**ASSIGNED TASK 1**
Answer these questions from the article on the FBI and ISIS recruitment:
(a) On what date was the article published?
(b) In what city are the fighters in the image shown marching?
(c) What is the man leading FBI efforts asking Congress to help give authorities access to?
**ASSIGNED TASK 2**
Pick up the article on the FBI and ISIS recruitment after its final sentence and write the next part.

╭─ READING TEXT

FBI 'Imploring Congress to Help' in Fighting ISIS Recruitment in US

Agency says thousands feed on ISIS propaganda daily.

ByABC News
June 3, 2015, 12:55 PM

	This undated file image posted on a militant website on Jan. 14, 2014, shows fighters from the al Qaida-linked Islamic State of Iraq and the Levant (ISIL) marching in Raqqa, Syria.
This undated file image posted on a militant website on Jan. 14, 2014, shows fighters from the al Qaida-linked Islamic State of Iraq and the Levant (ISIL) marching in Raqqa, Syria.
Militant website/AP Photo

— -- The man leading FBI efforts to stop ISIS-inspired attacks in the United States is “imploring” Congress to help give authorities access to some of Americans’ private communications, noting there are perhaps thousands of people in the country secretly feeding on ISIS propaganda each day.

╰─
╭─ DATA SUPPLIED

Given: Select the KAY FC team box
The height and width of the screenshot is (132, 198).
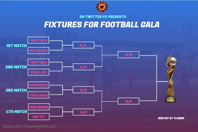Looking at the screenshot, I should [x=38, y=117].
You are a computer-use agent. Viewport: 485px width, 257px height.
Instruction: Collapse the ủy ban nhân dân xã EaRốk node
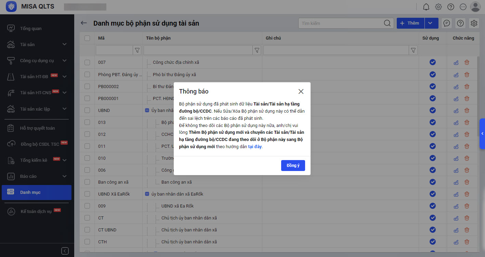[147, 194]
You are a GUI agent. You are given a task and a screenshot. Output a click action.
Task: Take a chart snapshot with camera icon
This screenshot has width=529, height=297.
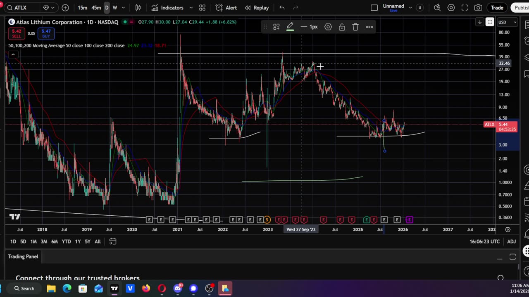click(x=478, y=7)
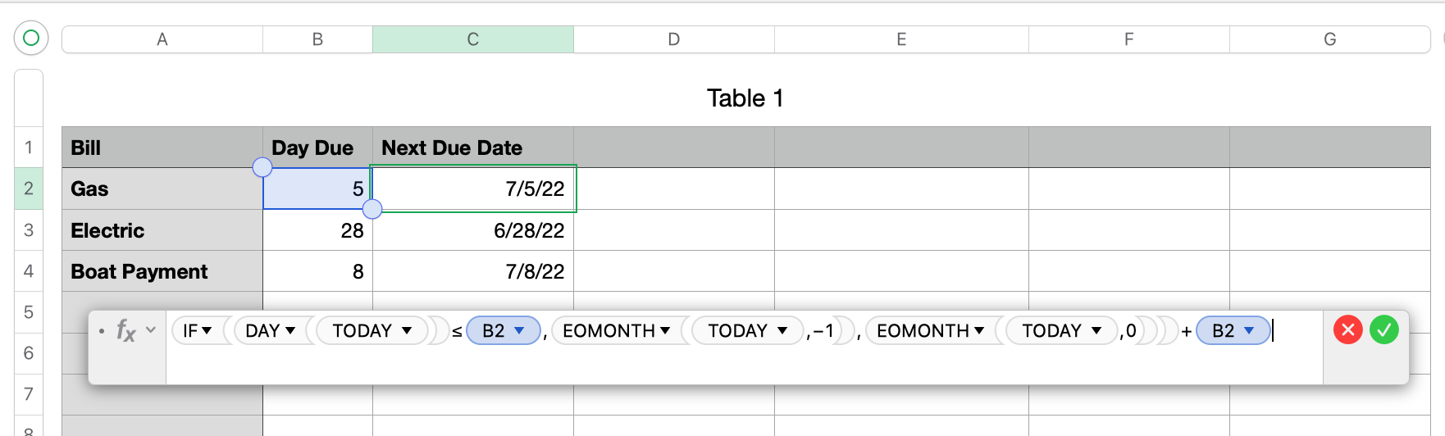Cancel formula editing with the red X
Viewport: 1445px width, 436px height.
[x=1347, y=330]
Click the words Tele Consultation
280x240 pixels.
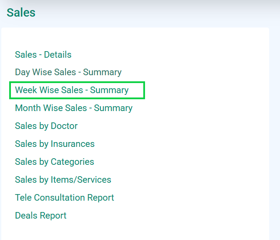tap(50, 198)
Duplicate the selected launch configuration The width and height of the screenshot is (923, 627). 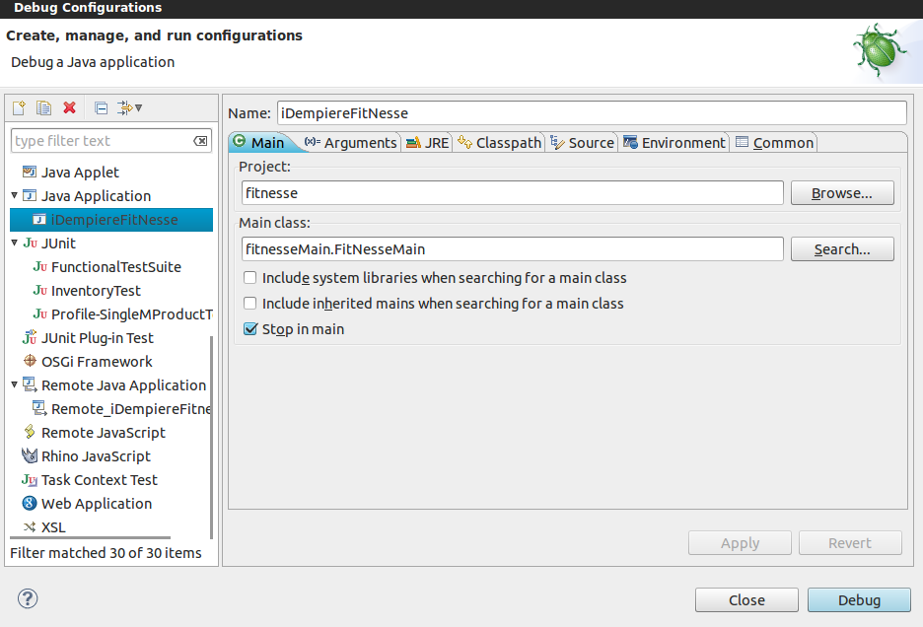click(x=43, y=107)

╰─

**ANSWER SECTION 1**
(a) June 3, 2015
(b) Raqqa, Syria
(c) Some of Americans' private communications

**ANSWER SECTION 2**
In certain cases, the FBI has no way of monitoring, or even knowing about, conversations among ISIS followers, and that “is troubling,” FBI counterterrorism chief Mike Steinbach told lawmakers today.

“With its widespread distribution model and encrypted communications, [ISIS] is afforded a ‘free zone’ by which to recruit, radicalize, plot and plan,” he said.

For the potential radicals the FBI does know about, authorities are taking no chances, Steinbach said, referring to the incident a day earlier that left a Massachusetts terror suspect dead.

In that case, an FBI agent and Boston police officer approached 26-year-old Usaama Rahim in a parking lot early Tuesday morning. But when Rahim allegedly pulled a large knife on them and wouldn’t drop it, they opened fire.

Rahim had expressed a desire to attack law enforcement officials, and he was placed under 24-hour surveillance by the FBI’s Joint Terrorism Task Force, sources told ABC News. An associate was arrested overnight.

“The [terror suspects] that are out there … we are monitoring them very closely for any type of action, any type of overt steps,” Steinbach said. “And when we see those, we’re not taking the chance.”

But it’s becoming increasingly “problematic” for authorities to see such action and those kinds of steps, Steinbach indicated.

“We’re past going dark in certain instances,” Steinbach warned. “We are dark.”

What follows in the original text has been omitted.